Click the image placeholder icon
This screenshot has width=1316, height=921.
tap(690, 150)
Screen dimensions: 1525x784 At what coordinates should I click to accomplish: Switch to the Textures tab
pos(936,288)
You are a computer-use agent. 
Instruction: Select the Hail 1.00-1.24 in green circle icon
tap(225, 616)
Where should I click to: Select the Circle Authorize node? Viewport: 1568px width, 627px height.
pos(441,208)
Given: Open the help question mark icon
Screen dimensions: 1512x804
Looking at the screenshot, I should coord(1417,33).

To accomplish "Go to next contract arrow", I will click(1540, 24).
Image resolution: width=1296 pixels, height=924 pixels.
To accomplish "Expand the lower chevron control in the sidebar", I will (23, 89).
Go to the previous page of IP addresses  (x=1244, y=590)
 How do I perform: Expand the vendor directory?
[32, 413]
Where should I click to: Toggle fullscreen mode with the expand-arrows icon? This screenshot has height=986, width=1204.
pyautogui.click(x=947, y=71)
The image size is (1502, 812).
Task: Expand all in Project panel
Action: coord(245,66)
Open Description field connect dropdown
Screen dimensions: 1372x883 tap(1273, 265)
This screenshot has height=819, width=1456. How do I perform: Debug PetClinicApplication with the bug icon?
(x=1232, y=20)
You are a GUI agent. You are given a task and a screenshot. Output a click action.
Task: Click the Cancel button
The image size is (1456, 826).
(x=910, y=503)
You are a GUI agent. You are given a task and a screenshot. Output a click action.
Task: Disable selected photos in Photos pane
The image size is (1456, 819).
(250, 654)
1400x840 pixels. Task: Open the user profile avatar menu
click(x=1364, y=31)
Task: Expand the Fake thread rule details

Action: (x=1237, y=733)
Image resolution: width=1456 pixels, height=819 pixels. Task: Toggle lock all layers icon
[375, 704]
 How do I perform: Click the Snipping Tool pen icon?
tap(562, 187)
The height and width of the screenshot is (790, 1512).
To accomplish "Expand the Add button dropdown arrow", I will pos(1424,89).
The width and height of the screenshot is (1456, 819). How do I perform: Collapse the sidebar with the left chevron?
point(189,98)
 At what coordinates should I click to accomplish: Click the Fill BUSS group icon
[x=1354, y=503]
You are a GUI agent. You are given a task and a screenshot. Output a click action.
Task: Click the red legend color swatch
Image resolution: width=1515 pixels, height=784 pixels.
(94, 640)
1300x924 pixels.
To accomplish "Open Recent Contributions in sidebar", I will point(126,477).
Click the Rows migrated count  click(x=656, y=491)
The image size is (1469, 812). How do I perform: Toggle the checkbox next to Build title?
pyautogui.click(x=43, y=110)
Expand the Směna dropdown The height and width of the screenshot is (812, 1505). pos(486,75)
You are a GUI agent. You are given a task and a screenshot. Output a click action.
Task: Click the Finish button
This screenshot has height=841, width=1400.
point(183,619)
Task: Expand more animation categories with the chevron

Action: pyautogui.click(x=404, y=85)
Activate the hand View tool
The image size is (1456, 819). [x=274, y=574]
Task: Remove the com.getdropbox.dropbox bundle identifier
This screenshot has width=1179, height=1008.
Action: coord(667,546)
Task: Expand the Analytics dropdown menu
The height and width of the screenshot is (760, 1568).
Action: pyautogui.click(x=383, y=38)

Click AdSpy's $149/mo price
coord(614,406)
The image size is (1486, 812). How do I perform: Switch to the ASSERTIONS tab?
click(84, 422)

::::::

Assigned task | Return the listing above in its exact form.

Task result |
Click the image placeholder icon
This screenshot has width=1316, height=921.
tap(690, 150)
Screen dimensions: 1525x784 At what coordinates should I click to accomplish: Switch to the Textures tab
pos(936,288)
You are a computer-use agent. 
Instruction: Select the Hail 1.00-1.24 in green circle icon
tap(225, 616)
Where should I click to: Select the Circle Authorize node? Viewport: 1568px width, 627px height.
pos(441,208)
Given: Open the help question mark icon
Screen dimensions: 1512x804
Looking at the screenshot, I should coord(1417,33).

To accomplish "Go to next contract arrow", I will click(1540, 24).
Image resolution: width=1296 pixels, height=924 pixels.
To accomplish "Expand the lower chevron control in the sidebar", I will (23, 89).
Go to the previous page of IP addresses  (x=1244, y=590)
 How do I perform: Expand the vendor directory?
[32, 413]
Where should I click to: Toggle fullscreen mode with the expand-arrows icon? This screenshot has height=986, width=1204.
pyautogui.click(x=947, y=71)
The image size is (1502, 812).
Task: Expand all in Project panel
Action: coord(245,66)
Open Description field connect dropdown
Screen dimensions: 1372x883 tap(1273, 265)
This screenshot has height=819, width=1456. How do I perform: Debug PetClinicApplication with the bug icon?
(x=1232, y=20)
You are a GUI agent. You are given a task and a screenshot. Output a click action.
Task: Click the Cancel button
The image size is (1456, 826).
(x=910, y=503)
You are a GUI agent. You are given a task and a screenshot. Output a click action.
Task: Disable selected photos in Photos pane
The image size is (1456, 819).
(250, 654)
1400x840 pixels. Task: Open the user profile avatar menu
click(x=1364, y=31)
Task: Expand the Fake thread rule details

Action: (x=1237, y=733)
Image resolution: width=1456 pixels, height=819 pixels. Task: Toggle lock all layers icon
[375, 704]
 How do I perform: Click the Snipping Tool pen icon?
tap(562, 187)
The height and width of the screenshot is (790, 1512).
To accomplish "Expand the Add button dropdown arrow", I will pos(1424,89).
The width and height of the screenshot is (1456, 819). How do I perform: Collapse the sidebar with the left chevron?
point(189,98)
 At what coordinates should I click to accomplish: Click the Fill BUSS group icon
[x=1354, y=503]
You are a GUI agent. You are given a task and a screenshot. Output a click action.
Task: Click the red legend color swatch
Image resolution: width=1515 pixels, height=784 pixels.
(94, 640)
1300x924 pixels.
To accomplish "Open Recent Contributions in sidebar", I will point(126,477).
Click the Rows migrated count  click(x=656, y=491)
The image size is (1469, 812). How do I perform: Toggle the checkbox next to Build title?
pyautogui.click(x=43, y=110)
Expand the Směna dropdown The height and width of the screenshot is (812, 1505). pos(486,75)
You are a GUI agent. You are given a task and a screenshot. Output a click action.
Task: Click the Finish button
This screenshot has height=841, width=1400.
point(183,619)
Task: Expand more animation categories with the chevron

Action: pyautogui.click(x=404, y=85)
Activate the hand View tool
The image size is (1456, 819). [x=274, y=574]
Task: Remove the com.getdropbox.dropbox bundle identifier
This screenshot has width=1179, height=1008.
Action: coord(667,546)
Task: Expand the Analytics dropdown menu
The height and width of the screenshot is (760, 1568).
Action: pyautogui.click(x=383, y=38)

Click AdSpy's $149/mo price
coord(614,406)
The image size is (1486, 812). How do I perform: Switch to the ASSERTIONS tab?
click(84, 422)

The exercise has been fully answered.